Jessie Bible Yang via Facebook
Several years ago now, a herd of deer that was living near the Philly airport & which was a safety issue because of deer that would come onto the runway was thinned out / removed by sharp-shooters. All of this meat was donated to local foodbanks. So not everyone is crazy.
AnDrea Doric Jenney via Facebook
Sick.
Erin Bark via Facebook
The government has to control that wild real food! Can’t have people undermining the pink slime now, can we?
newspaper articles about politics
Valuable information. Fortunate me I discovered your web site by chance, and I am shocked why this accident didn’t came about in advance! I bookmarked it.
Question (followup)
I am just saying the threat of “Mad Cow” is either greatly over- or under- reported (not sure which).
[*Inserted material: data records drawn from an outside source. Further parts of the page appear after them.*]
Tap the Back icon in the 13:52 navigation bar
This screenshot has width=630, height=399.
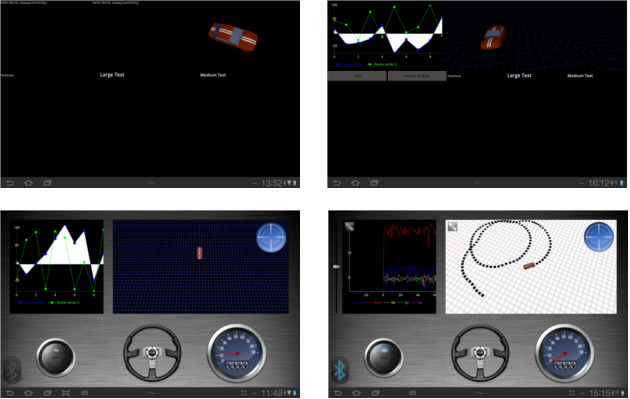pos(10,183)
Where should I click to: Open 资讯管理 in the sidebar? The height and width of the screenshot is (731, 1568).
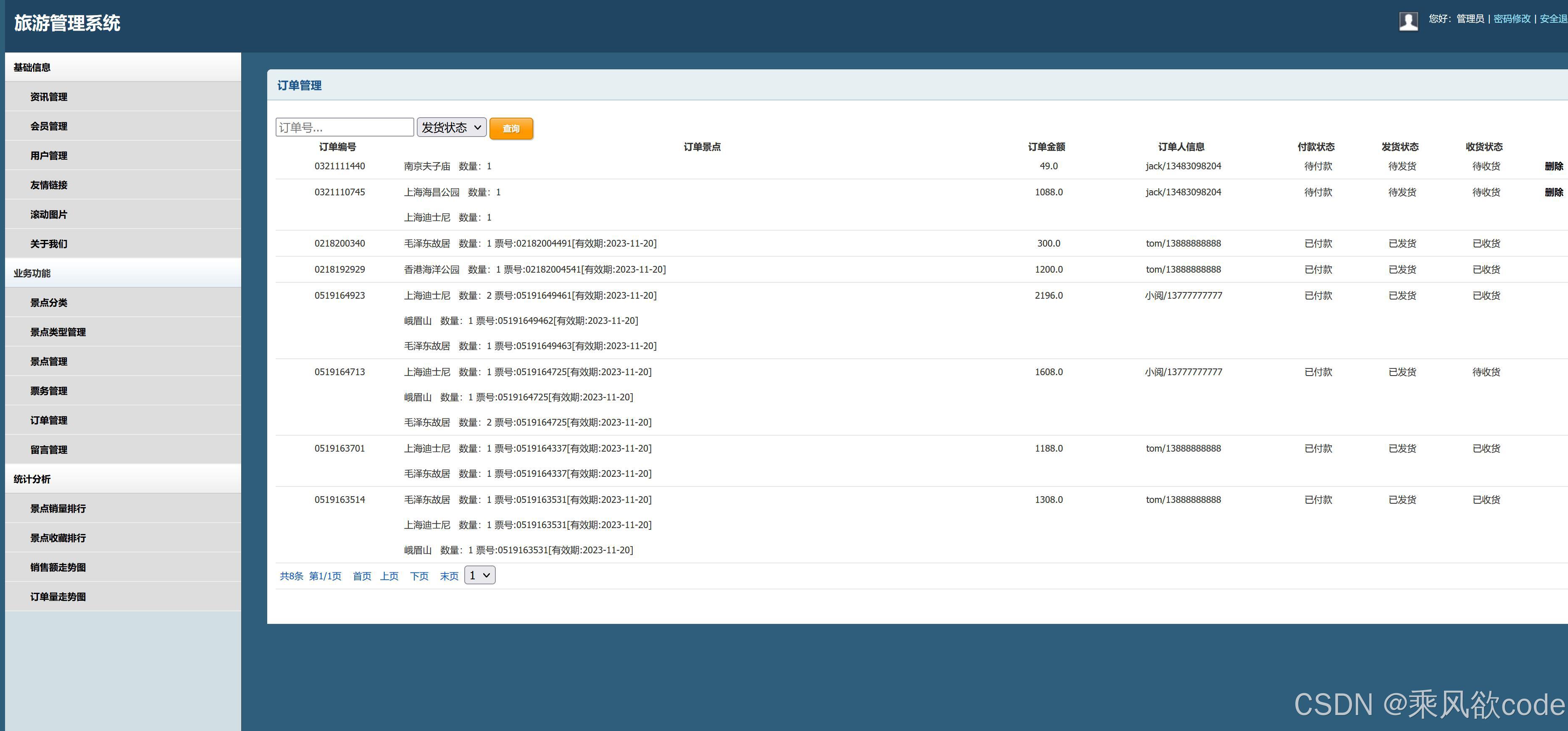pos(49,97)
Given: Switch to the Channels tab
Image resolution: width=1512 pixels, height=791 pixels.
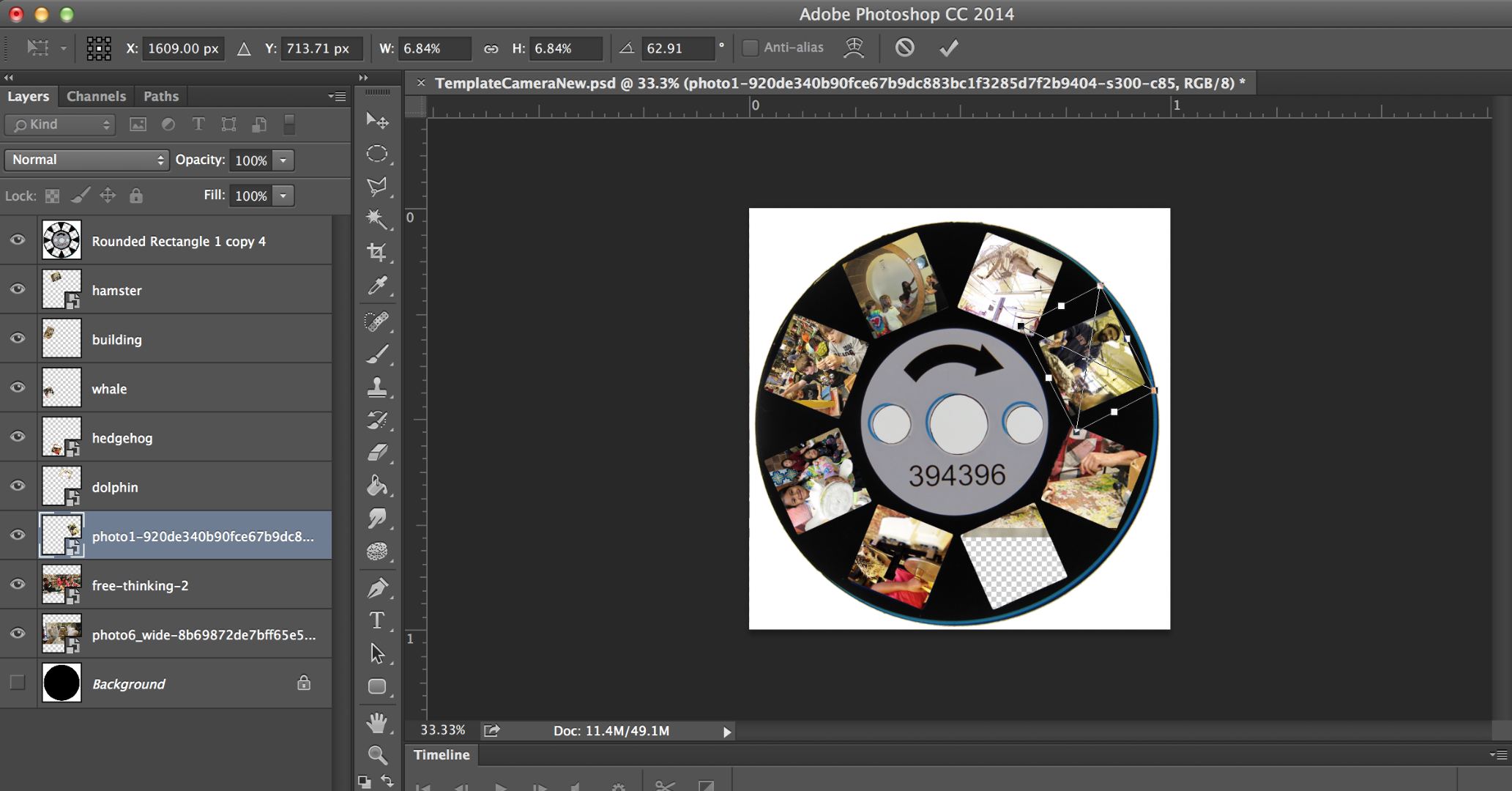Looking at the screenshot, I should [x=96, y=96].
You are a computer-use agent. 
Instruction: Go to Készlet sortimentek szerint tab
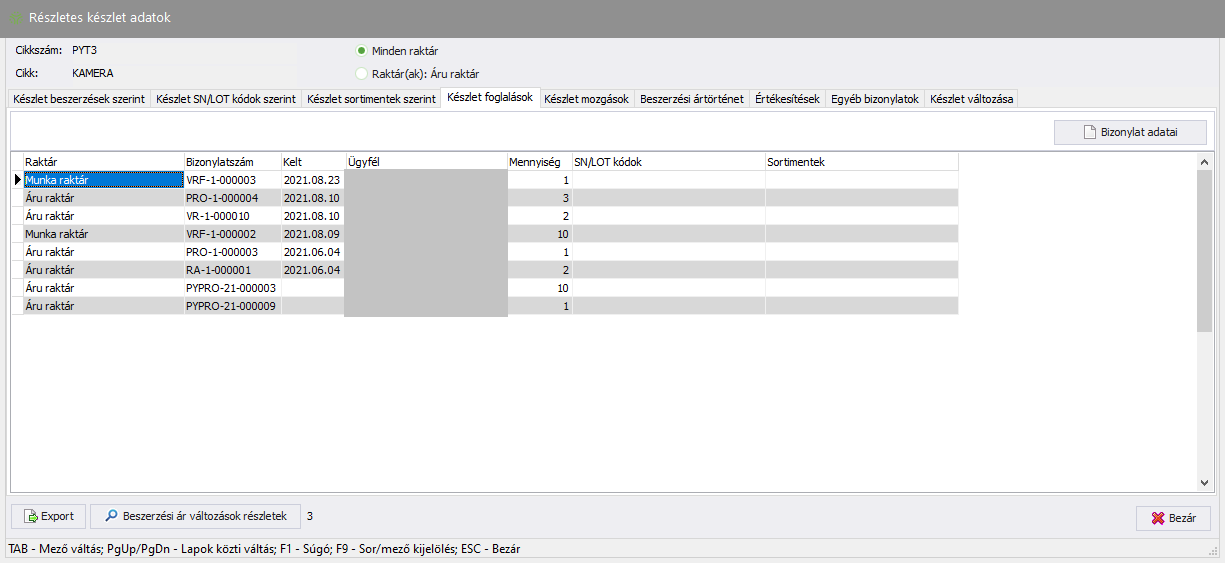[371, 99]
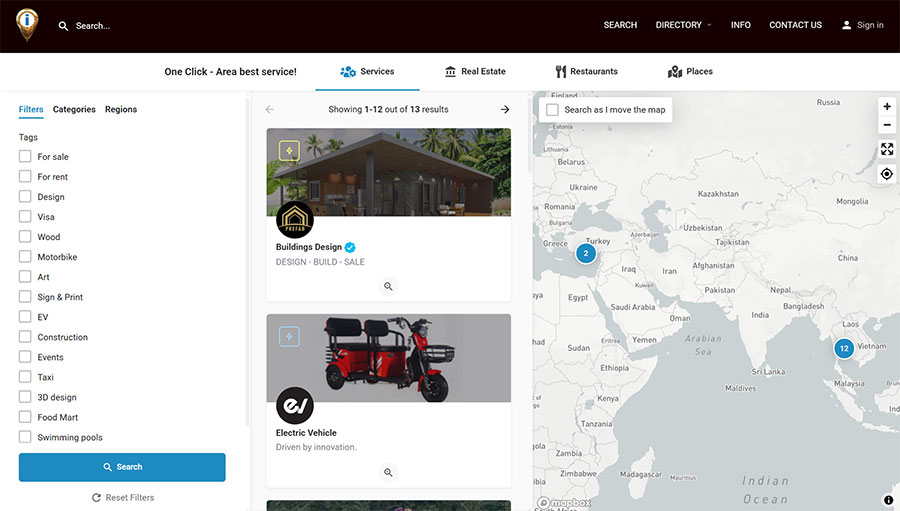Click the map zoom in plus button
Image resolution: width=900 pixels, height=511 pixels.
(886, 107)
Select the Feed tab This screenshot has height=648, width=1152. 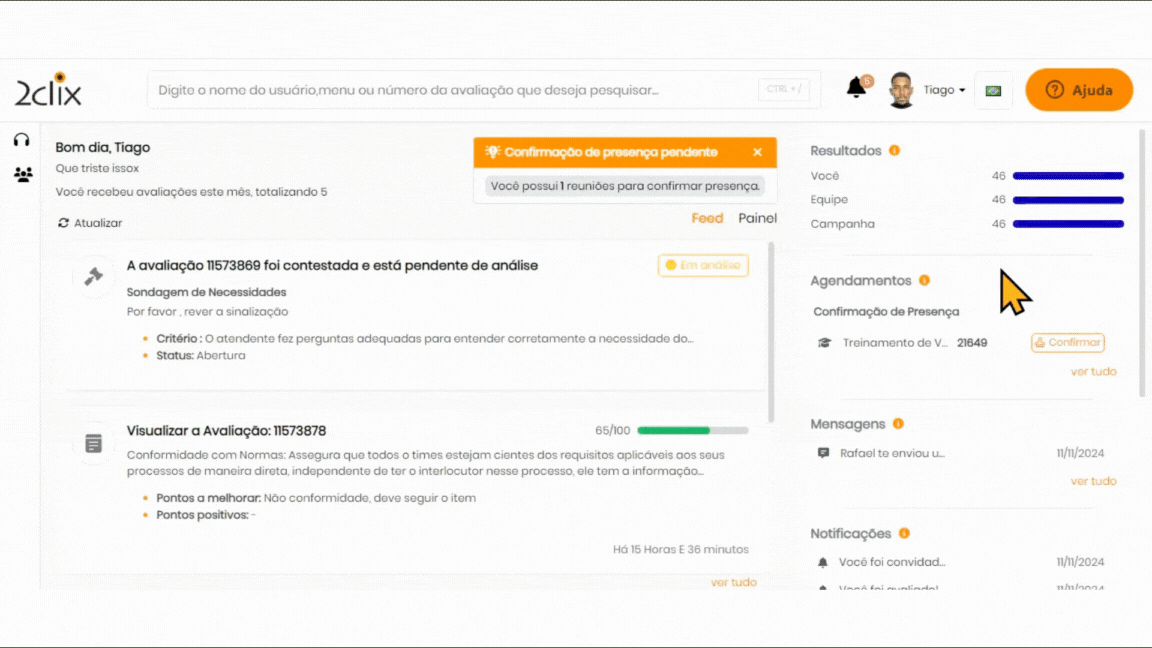(x=707, y=218)
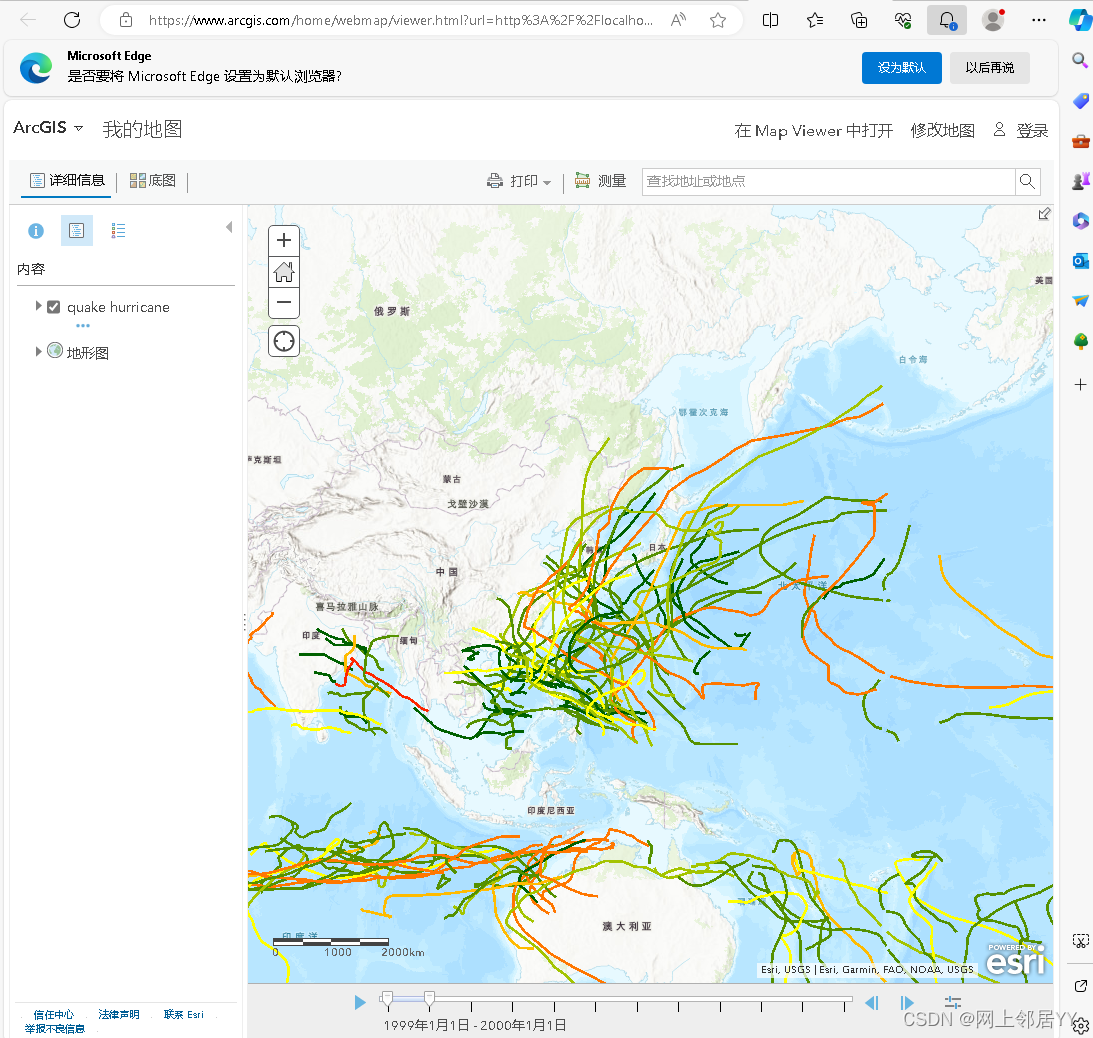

I would like to believe speculation, which states the prion could actually be more of a symptom than the cause – potentially the result of autoimmune disease, magnesium deficiency, etc. If not, I am concerned many of us reading this article could already be carriers, through no fault of our own. I figure the members of this site can give me a fair evaluation of this subject; it would be much appreciated!
Vince
Wild food is becoming problematic, since civilization/farms are encroaching nature more and more, and wildlife are finding their environment is becoming more and more the very farms that bound them. Farms in which they can eat gmo crops or contract prions from improperly raised livestock, and then spread them over to other deer. With wild, far ranging game, like deer, to my sensibilities, it is a risk, since I don’t have the knowledge of what that deer ate, or if it came into contact with other infected animals/pastures. I believe in the US and Canada, at least, to be safe, one can only assume prions are out and about in the wild. An infected animal may not show symptoms until old, so you really will never know.
ronfroms'port
You are referencing the prion found in certain deer and elk populations,I believe.this is primarily in Colorado and Wyoming.the deer in northwest louisiana are known to be prion free(due to goverment testing).i am from the area and had occaision to both serve and eat the food at this particular rescue mission from the article.i know for a personal fact that the people who run the place go out of thier way to feed these people the best food that they possibly can.they dont just feed the folks who stay there either,but also anybody who comes there off the street for what is often the only meal they’ve eaten all day.also hunting and eating deer is really big in the shreveport/bossier area,part of everyday life.and yes,there are fine resteraunts that serve venison there as well,so how is that meat inspected and allowed but this meat is deemed unacceptable and no way to inspect it
Question
So then what are your thoughts on the VCJD (a variation of the “mad cow,” which affects wild game)? Does mad cow disease actually exist? If so, nearly all of us could be at grave risk. In theory the only way to destroy this prion would be exposure to extreme temperature; otherwise it would remain in our soil and water as well, correct? If that is in fact the case, I for one would steer clear of any deer meat and advise any sane person do the same. # Variant Creutzfeldt-Jakob Disease
nicolew
This makes me so mad. I would have been happy to take that meat.
Hi
Sometimes the bureaucrats are brainwashed about what’s healthy and what’s not, just like the rest of the population. They’re trying to protect people, but like everyone else, they follow the US food pyramid. How many bureaucrats or non-bureacrats in the US believe that lard or liver is healthy? Very few! The government is not the problem, it’s all of the poor food marketing by the food police and corporations!